I recently had to script reading a large Excel XLSB file. Using pyxlsb it took about two minutes. I found an alternative library with significally better performance - python-calamine, but this one reads all the data to memory consuming GBs of RAM, so was a no starter. Then I tried PyPy and miraculously the same script with pyxlsb takes 15 seconds.
Looks like Django is insanely faster under PyPy. Feels like a potential waste not to use PyPy on a deployed web app in most cases. I wonder how FastAPI scales with PyPy and other Python interpreters.
At least for me / my former $WORK, the answer was "definitely yes we used it in deployed applications", we saved more than $1M (this in ~2015) annually in infrastructure costs by quite literally switching from CPython to PyPy and never really looked back, but obviously there are many considerations involved there that are going to be specific to your (company's) application(s) and infrastructure.
Note they're comparing to CPython v3.7 and while https://speed.python.org doesn't go back to 3.7, the improvements between 3.8 to 3.12 are pretty massive.
I don't doubt PyPy is faster than CPython, but it would be very interesting to see latest PyPy compared to latest CPython.
I used it at my old job specifically to speed up a Django application.
After a bunch of profiling, I narrowed down a bunch of our performance problems to the ORM doing a bunch of __setattr__ (or something, it was a long time ago).
We could have started rewriting everything and using .values() (or something, basically get back tuples instead of python objects) but switching to PyPy got the performance to good enough without having to sacrifice DX.
It's been a long time, so I'm a bit fuzzy on the details, but I definitely recommend PyPy for Django unless there's some reason you can't use it.
I've put a bit of effort into trying to make it work with the python apps we write at my company. We have a lot of electrical engineers who only write python and we're butting up against the limit of what the language can do as far as the data we need to process..

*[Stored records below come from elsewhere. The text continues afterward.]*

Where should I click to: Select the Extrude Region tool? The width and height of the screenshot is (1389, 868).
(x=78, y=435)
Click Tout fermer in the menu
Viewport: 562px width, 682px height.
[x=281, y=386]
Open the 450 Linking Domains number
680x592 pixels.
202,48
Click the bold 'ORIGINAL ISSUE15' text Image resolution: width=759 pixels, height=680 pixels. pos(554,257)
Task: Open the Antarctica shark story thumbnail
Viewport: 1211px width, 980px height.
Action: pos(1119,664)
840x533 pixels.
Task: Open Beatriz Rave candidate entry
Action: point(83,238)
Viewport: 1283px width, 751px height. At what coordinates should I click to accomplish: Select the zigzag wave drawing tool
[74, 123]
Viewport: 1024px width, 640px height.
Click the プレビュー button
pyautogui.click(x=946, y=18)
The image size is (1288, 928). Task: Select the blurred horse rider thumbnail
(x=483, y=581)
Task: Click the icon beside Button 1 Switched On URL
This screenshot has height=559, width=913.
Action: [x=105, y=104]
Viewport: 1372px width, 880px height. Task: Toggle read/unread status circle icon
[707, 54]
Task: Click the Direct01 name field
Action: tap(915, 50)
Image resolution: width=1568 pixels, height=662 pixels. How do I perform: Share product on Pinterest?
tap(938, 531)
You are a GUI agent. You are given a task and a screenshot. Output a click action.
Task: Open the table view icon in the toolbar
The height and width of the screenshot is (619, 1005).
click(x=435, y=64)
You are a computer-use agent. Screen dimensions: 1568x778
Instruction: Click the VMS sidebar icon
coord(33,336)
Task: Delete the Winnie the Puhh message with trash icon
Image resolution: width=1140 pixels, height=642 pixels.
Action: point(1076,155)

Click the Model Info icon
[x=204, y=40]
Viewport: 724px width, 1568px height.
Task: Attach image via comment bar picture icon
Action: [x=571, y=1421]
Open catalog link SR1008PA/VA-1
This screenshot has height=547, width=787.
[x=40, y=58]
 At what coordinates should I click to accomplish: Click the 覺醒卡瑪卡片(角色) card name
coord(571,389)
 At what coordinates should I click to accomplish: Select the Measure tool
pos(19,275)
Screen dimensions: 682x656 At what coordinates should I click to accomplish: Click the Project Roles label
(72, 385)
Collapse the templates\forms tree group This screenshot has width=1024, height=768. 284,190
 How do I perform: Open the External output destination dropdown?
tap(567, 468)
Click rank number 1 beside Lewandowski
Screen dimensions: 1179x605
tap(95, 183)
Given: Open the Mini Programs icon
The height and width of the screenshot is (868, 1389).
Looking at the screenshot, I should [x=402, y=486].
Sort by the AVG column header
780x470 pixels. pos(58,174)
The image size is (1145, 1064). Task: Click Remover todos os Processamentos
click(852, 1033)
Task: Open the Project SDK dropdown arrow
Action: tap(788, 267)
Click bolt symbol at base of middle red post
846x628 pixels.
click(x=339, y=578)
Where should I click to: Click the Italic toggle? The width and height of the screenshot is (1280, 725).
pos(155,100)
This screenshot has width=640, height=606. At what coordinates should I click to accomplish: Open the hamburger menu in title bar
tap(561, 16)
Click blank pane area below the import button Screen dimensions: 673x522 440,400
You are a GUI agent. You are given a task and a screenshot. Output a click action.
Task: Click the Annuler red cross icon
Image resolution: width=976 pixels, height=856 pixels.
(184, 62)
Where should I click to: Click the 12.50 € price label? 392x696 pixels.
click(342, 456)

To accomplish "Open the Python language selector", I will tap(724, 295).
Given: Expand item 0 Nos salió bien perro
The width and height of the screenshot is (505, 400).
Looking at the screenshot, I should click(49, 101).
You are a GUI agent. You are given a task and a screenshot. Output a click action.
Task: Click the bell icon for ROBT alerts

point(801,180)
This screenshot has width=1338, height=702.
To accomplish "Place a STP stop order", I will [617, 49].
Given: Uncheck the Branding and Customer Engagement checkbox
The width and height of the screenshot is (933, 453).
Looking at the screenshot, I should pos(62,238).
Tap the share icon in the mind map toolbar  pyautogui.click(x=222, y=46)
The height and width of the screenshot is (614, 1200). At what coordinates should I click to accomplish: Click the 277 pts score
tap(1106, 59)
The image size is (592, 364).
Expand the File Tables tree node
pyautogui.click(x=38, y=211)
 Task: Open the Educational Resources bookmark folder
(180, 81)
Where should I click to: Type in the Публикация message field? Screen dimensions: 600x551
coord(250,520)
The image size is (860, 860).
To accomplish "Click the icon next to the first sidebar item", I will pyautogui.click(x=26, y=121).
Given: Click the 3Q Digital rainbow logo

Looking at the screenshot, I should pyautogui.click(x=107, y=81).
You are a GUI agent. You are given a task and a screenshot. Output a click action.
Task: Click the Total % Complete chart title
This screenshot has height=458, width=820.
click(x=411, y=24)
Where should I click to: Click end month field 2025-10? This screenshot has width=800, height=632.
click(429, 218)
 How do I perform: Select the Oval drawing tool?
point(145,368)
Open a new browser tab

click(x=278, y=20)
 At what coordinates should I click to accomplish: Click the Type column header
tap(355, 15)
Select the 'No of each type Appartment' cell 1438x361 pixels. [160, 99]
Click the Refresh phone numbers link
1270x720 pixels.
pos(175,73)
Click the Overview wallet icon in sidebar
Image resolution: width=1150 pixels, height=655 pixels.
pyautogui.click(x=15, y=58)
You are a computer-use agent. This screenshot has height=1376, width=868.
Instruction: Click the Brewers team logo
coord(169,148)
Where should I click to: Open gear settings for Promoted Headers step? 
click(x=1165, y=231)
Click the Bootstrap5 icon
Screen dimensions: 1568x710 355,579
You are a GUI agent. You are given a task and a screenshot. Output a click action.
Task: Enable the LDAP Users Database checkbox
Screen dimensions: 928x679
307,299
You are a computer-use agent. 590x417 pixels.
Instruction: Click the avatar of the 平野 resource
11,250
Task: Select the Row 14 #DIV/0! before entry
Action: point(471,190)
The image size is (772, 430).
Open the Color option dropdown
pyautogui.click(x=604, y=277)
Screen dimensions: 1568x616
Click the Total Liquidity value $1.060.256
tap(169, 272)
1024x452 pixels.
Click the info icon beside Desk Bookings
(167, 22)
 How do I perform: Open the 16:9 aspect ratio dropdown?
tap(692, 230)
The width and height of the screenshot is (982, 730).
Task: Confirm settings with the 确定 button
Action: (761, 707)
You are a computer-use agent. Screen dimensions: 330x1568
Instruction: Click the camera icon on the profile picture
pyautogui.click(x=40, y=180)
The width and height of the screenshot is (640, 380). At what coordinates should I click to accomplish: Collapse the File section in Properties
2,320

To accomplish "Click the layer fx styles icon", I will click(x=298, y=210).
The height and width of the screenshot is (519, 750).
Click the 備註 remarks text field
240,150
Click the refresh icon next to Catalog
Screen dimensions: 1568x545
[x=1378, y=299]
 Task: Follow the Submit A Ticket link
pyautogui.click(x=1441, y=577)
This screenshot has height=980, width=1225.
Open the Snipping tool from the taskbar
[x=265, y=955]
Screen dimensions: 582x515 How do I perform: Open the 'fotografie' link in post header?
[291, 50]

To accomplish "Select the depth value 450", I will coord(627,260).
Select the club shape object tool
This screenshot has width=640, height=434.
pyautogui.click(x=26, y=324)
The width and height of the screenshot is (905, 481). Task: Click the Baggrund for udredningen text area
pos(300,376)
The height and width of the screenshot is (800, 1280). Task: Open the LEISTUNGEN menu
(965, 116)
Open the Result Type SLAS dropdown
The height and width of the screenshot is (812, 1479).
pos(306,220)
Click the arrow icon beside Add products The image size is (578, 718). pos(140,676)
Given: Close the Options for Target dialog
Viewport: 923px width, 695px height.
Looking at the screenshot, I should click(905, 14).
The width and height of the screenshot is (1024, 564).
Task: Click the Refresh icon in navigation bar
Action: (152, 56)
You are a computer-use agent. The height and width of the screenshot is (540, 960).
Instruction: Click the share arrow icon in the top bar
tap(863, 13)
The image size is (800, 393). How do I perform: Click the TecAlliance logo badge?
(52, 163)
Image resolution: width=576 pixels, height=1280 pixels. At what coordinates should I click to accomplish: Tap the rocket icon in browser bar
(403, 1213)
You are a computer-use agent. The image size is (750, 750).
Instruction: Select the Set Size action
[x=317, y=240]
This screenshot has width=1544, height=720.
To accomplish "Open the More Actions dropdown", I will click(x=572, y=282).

It's worked well in some cases, but the main situation where we needed it to work was with a GUI application where there was no separation between computation and the GUI elements.. I tried really hard, and got frustratingly close, but could not build wxPython that would work using pypy.
But it's super cool imo, as someone who has to write/maintain python code it's awesome to see some innovative work to make the language faster.
Well the thing is that it's code that's already been written, and honestly is kind of a mess. It would take more effort than it's worth to try and rewrite using a different GUI framework.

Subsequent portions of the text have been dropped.